The San Francisco headquarters of U.S. Court of Appeal for the Ninth Circuit U.S. Court of Appeal for the Ninth Circuit. Photo: Jason Doiy/ALM

In the waning moments of oral arguments in a pair of legal challenges to Trump administration changes to asylum procedures, DOJ lawyer Scott Stewart sparked a disagreement with two of the Ninth Circuit judges considering the cases.

Stewart at Tuesday's argument was tasked with defending the administration's moves to limit asylum for those entering the country outside designated ports of entry and policy changes that force Central American migrants to return to Mexico while their requests for asylum are considered. Ninth Circuit motions panels had previously upheld a district court injunction barring the port-of-entry restrictions and stayed a separate ruling blocking the return-to-Mexico policy.

In the closing moments of argument in the latter case, Stewart seemed to irk Judges Richard Paez and William Fletcher on a definitional matter: What, exactly, constitutes an injunction?

Both judges earlier in arguments had raised concerns that the government didn't question migrants about any reasonable fear they might have about being returned to Mexico to wait for their asylum cases to be heard. The lack of such screening, they said, could cause the U.S. to run afoul of its treaty obligations to avoid putting refugees at risk of harm. Stewart, in closing, asked if the judges found that the government should be required to ask such a question that they remand the case with instructions that government officials be forced to ask it. But he asked the court to do so without an injunction.

"You would just be telling the government to ask the question," Stewart said.

The suggestion prompted Paez to say he didn't think that any district court judge "would be anxious to do that." Paez said an injunction could be put in place until the government had shown that it had incorporated such a question into its procedures.

"That just improperly requires the executive to go begging to an Article III judge," Stewart said.

"No it doesn't. What do you mean begging?" Paez said. "The district court is just ensuring that the [government] is complying with its treaty and legal obligations."
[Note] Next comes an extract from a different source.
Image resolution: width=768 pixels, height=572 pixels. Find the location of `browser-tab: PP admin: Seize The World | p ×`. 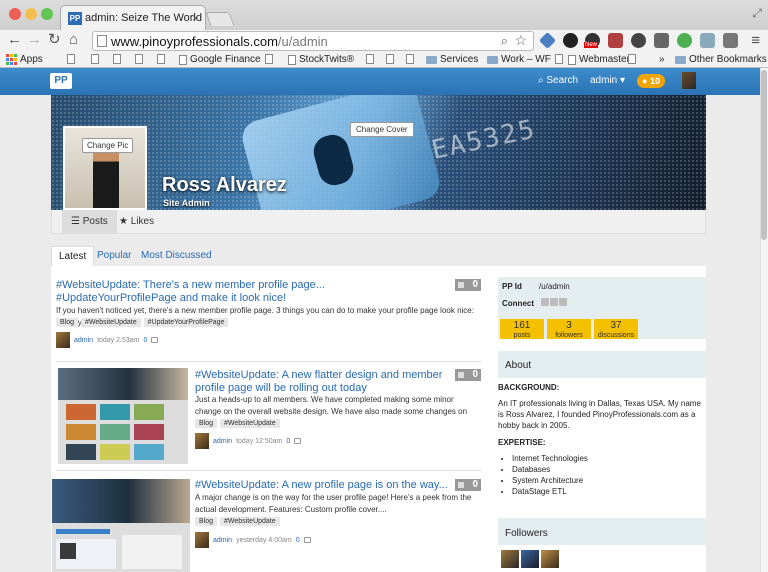

browser-tab: PP admin: Seize The World | p × is located at coordinates (133, 18).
Fletcher later added, "If the district judge says 'Ask the question' that sounds like an injunction." A district court asking the government to do something, he added, is "the very definition of an injunction."

Stewart, for his part, asked the judges to consider the balance of harms before issuing an injunction. At this point, he said, the government has been operating for months with the return-to-Mexico policies in place. Any injunction would result in major disruptions.

The third member of Tuesday's Ninth Circuit panel, Judge Ferdinand Fernandez, didn't ask a question during either argument.

In the prior case regarding restrictions on asylum for those arriving in the U.S. outside designated border crossing sites, American Civil Liberties Union lawyer Lee Gelernt said that the district judge below—U.S. District Judge Jon Tigar—had been correct to block the policy on a nationwide basis. Gelernt said his clients, a group of legal nonprofits who provide support to immigrants and pro bono attorneys who seek to represent them, have clients outside the Ninth Circuit.

"At the end of the day, there is a lot of focus on scope of injunction," Gelernt said. "But no court that I know of has ever said that a nationwide injunction is not appropriate where it is necessary to provide plaintiffs with full relief and I think that's the situation here."

The ACLU's Judy Rabinovitz, representing a similar group of clients in the second case, urged the court to block the change in policy as a whole, but asked in the alternative that the government at least be forced to ask questions about whether Central American migrants fear a return to Mexico.

"We also think that an injunction that went to the procedures would provide meaningful relief," Rabinovitz said.